Could you write out the listing again, starting at the line containing "Given: Click the Billing unit column header" and ending at the line containing "(x=829, y=34)", with "Filter menu" switched to "View menu" and nothing else changed?

_Records to process_
==============================

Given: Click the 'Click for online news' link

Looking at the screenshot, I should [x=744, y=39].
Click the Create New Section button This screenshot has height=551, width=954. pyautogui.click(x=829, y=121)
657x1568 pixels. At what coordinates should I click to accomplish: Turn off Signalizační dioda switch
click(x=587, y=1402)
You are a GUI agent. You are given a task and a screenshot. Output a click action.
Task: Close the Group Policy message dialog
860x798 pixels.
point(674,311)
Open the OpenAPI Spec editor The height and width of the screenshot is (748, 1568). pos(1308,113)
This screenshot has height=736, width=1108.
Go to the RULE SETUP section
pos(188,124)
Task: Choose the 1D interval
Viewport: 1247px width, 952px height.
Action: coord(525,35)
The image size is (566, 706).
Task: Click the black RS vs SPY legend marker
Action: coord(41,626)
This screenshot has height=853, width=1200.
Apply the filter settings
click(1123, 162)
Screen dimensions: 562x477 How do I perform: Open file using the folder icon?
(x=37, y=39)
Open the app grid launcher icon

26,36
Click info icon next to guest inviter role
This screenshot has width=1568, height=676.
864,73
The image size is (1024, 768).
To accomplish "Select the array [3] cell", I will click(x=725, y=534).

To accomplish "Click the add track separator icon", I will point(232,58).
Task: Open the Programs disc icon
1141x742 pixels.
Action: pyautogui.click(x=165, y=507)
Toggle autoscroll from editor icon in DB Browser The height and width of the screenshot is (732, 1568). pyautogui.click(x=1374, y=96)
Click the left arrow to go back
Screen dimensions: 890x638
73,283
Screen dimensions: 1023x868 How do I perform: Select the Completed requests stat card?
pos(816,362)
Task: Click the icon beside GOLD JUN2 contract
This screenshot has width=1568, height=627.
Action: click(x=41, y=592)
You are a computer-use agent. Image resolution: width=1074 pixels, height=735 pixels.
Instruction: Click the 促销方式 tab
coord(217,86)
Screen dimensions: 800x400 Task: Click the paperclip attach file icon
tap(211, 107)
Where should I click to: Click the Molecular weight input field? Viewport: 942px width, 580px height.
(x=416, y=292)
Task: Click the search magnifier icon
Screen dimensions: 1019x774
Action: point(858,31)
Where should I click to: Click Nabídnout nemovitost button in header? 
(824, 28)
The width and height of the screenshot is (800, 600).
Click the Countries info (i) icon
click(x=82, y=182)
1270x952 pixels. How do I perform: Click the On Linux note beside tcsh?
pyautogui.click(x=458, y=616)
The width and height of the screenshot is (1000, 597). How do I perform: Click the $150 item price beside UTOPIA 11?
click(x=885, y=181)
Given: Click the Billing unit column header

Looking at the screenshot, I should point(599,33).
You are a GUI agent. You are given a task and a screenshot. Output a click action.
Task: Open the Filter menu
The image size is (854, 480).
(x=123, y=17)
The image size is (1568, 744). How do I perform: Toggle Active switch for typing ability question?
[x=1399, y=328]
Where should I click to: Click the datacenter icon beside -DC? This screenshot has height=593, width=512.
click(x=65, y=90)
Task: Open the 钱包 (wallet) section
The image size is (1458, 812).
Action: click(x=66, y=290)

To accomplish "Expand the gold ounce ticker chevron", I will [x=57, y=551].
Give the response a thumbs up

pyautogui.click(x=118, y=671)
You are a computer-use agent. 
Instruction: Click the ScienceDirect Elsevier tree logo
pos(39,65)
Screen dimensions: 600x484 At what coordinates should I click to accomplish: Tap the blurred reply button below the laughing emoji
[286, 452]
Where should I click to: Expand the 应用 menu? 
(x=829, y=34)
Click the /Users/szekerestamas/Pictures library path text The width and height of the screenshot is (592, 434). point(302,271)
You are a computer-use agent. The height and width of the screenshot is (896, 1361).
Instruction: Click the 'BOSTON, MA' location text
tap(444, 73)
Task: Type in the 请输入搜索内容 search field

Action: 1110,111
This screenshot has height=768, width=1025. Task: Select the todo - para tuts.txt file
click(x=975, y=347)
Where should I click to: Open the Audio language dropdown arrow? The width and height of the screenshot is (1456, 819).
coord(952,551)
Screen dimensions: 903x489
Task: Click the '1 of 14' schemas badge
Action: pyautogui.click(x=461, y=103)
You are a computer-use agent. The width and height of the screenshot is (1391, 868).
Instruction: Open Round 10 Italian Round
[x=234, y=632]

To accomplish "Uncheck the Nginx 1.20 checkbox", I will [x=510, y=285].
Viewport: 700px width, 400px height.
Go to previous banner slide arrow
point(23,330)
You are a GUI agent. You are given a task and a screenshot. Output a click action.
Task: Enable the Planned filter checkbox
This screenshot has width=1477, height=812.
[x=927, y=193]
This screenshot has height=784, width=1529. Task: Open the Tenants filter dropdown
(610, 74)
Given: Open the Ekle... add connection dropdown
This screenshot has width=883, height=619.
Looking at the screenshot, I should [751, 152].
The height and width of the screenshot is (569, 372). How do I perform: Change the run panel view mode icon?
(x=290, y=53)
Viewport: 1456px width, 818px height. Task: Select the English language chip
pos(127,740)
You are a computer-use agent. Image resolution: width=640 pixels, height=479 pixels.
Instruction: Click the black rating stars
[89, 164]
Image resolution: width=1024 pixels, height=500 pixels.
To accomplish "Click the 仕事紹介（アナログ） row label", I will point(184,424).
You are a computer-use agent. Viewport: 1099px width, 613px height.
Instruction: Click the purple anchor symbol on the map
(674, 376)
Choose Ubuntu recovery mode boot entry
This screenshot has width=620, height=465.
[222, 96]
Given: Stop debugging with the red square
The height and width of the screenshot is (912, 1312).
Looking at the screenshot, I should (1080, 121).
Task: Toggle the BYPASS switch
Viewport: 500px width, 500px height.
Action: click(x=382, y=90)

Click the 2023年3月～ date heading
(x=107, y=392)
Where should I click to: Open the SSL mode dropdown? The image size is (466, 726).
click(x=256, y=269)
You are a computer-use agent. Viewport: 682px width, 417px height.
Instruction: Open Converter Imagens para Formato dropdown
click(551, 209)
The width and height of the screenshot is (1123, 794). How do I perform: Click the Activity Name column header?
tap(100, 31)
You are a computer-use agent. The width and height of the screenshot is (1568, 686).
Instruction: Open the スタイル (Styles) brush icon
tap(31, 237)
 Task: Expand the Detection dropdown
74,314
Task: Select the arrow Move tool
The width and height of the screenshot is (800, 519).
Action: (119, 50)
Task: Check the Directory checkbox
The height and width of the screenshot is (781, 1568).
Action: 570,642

==============================

_Written reply_
Given: Click the Billing unit column header

Looking at the screenshot, I should point(599,33).
You are a GUI agent. You are given a task and a screenshot. Output a click action.
Task: Open the View menu
The image size is (854, 480).
(x=123, y=17)
The image size is (1568, 744). How do I perform: Toggle Active switch for typing ability question?
[x=1399, y=328]
Where should I click to: Click the datacenter icon beside -DC? This screenshot has height=593, width=512.
click(x=65, y=90)
Task: Open the 钱包 (wallet) section
The image size is (1458, 812).
Action: click(x=66, y=290)

To accomplish "Expand the gold ounce ticker chevron", I will [x=57, y=551].
Give the response a thumbs up

pyautogui.click(x=118, y=671)
You are a computer-use agent. 
Instruction: Click the ScienceDirect Elsevier tree logo
pos(39,65)
Screen dimensions: 600x484 At what coordinates should I click to accomplish: Tap the blurred reply button below the laughing emoji
[286, 452]
Where should I click to: Expand the 应用 menu? 
(x=829, y=34)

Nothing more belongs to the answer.